Dynamic Memory is frequently compared to vSphere memory optimization techniques. Unfortunately there are quite some misconceptions wandering around here (as in the article of Dan Stolts), so I thought it would be interesting to do some investigation on the subject and publish the results on viktorious.nl. Time to clear up some things!
Read on to learn more about Dynamic Memory and how it compares to vSphere 5.1 memory optimization techniques…
Hyper-V 2012 Dynamic Memory
Dynamic memory, as stated before, is build in Hyper-V version 3 which is part of Windows Server 2012. Dynamic Memory is improved compared to the first version of this technology available in Hyper-V version 2. It’s a bit oversimplified, but one could compare dynamic memory (as a concept) with vSphere’s memory ballooning feature. This comparison is not 100% valid…but it gives you an impression of what it does.
Dynamic memory is used to reallocate memory between virtual machines that are running on a Hyper-V host. The idea behind this concept is to give virtual machines only the memory they need. So, if a virtual machine has a peak usage of 4 GB but only for 5% of the time, Hyper-V is capable of reallocating the memory of this particular virtual machine for the remaining 95% to other virtual machines. Important here, Hyper-V will never over-commit…thus provide more memory to the virtual machines than is physical available. Dynamic memory is just about memory reallocation.
The advantage here is that if memory peak usage of the virtual machines is spread out through a period of time, Hyper-V is capable of moving the memory to the virtual machines that peak in memory usage and thus remove it from other less memory demanding virtual machines.
Note: Dynamic memory is only available for Windows based virtual machines. More specifically: Windows 2003 SP2 and higher, Windows 7 and Windows 8. Linux cannot leverage the technology.
Dynamic Memory Configurable Options
To set some boundaries you have to following configurable options considering Dynamic Memory:
Startup RAM – This is the amount of memory the virtual machine will be started with;
- Minimum RAM – This is the low value of the guest OS will be allowed to use. Hyper-V will never take more memory away than allowed by this value. This is a new setting for Windows 2012 Dynamic Memory. Minimum RAM is typically the same or lower than Startup RAM.
- Maximum RAM – This is the amount of RAM that Hyper-V will give to the guest, this will determine the maximum share for a virtual machine. Maximum RAM is specifically higher than Startup RAM (and of course minimum RAM).
- Memory buffer – The memory buffer specifies how much (extra) memory a virtual machine will actually get compared to the memory actually required by the virtual machine (OS + applications).
- Memory weight – Memory weight will determine a relative prioritization if memory is scarce and the Hyper-V cannot satisfy memory request. Compare this to ‘memory shares’ in vSphere.
You will need knowledge of operating system and application memory requirements running in the guest to set the correct values for all the virtual machines that are using Dynamic Memory. Dynamic Memory will only work after configuring these values.
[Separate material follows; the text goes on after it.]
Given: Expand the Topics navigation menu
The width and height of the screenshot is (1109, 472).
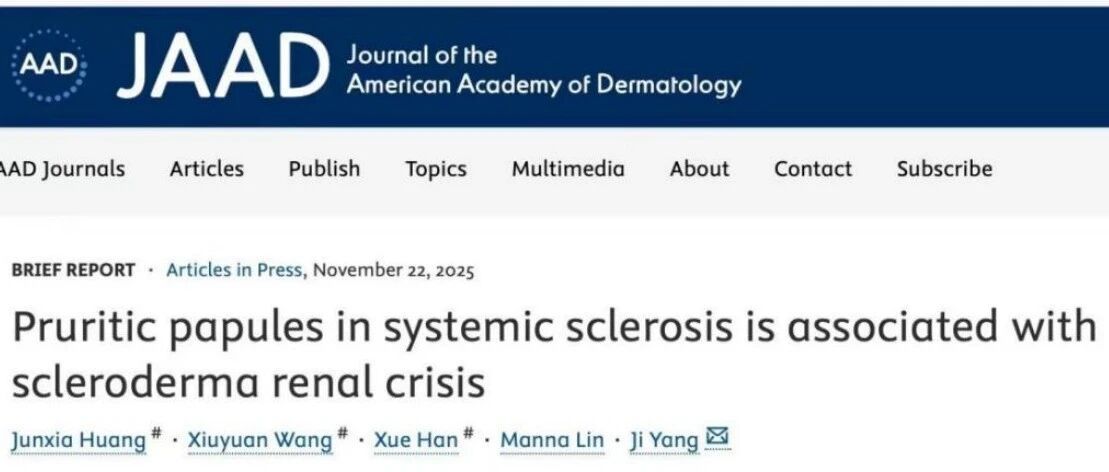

A virtual machine will startup with “Startup RAM” GB of memory; this amount of memory can be increased to a maximum of “Maximum RAM” GB of memory. Decreasing the available memory is achieved through the synthetic memory driver which should be available in the Guest OS. You can compare this driver with the balloon driver available on ESXi.
Hypervisor Swapping: Smartpaging
On top of this (new in W2K12) Hyper-V can also leverage a memory swapping technique called “Smart Paging”. This technology will leverage disk resources as additional, temporary memory, but only when more memory is required to restart a virtual machine:
This approach has both advantages and drawbacks. It provides a reliable way to keep the virtual machines running when no physical memory is available. However, it can degrade virtual machine performance because disk access speeds are much slower than memory access speeds.
To minimize the performance impact of Smart Paging, Hyper-V uses it only when all of the following occur:
- The virtual machine is being restarted.
- No physical memory is available.
- No memory can be reclaimed from other virtual machines that are running on the host.
Smartpaging will close the gap between the Minimum RAM and Startup RAM in the case the configured startup RAM is not available in the physical RAM when rebooting a virtual machine. In this case a Hyper-V will use the disk as a temporary source for virtual machine RAM. This results in a performance degrade, but only during startup…thus assuming the booting virtual machine needs more memory during startup than during normal operations.
As a VMware administrator you might think at this point, why do I have to configure all these dynamic memory settings? Well because Hyper-V will never over-commit (taking into account the smartpaging in case of a vm reboot), the available memory to all virtual machines will never be more than the physical available memory minus memory overhead (e.g. the Windows parent OS that’s running on your host). So, Hyper-V has to do a calculation before you can power up a virtual machine.
Note: You can set (or pre-configure) most of these (almost similar) settings in a VMware environment as well (think of memory shares, memory reservation). In most cases this is not a best practice in a vSphere environment because it reduces flexibility. Read on to learn more about this.
If you choose to NOT use Dynamic Memory, because you didn’t configure it or when running Linux as a Guest OS, the memory will be ‘reserved’ for the fully 100% (remember, the memory has to be available in the physical RAM). When using Dynamic Memory, you’re actually creating a dynamic memory reservation. You set the minimum & maximum reservation for memory usage and then Hyper-V will automatically move or reallocate memory between the boundaries depending on the memory pressure on a host.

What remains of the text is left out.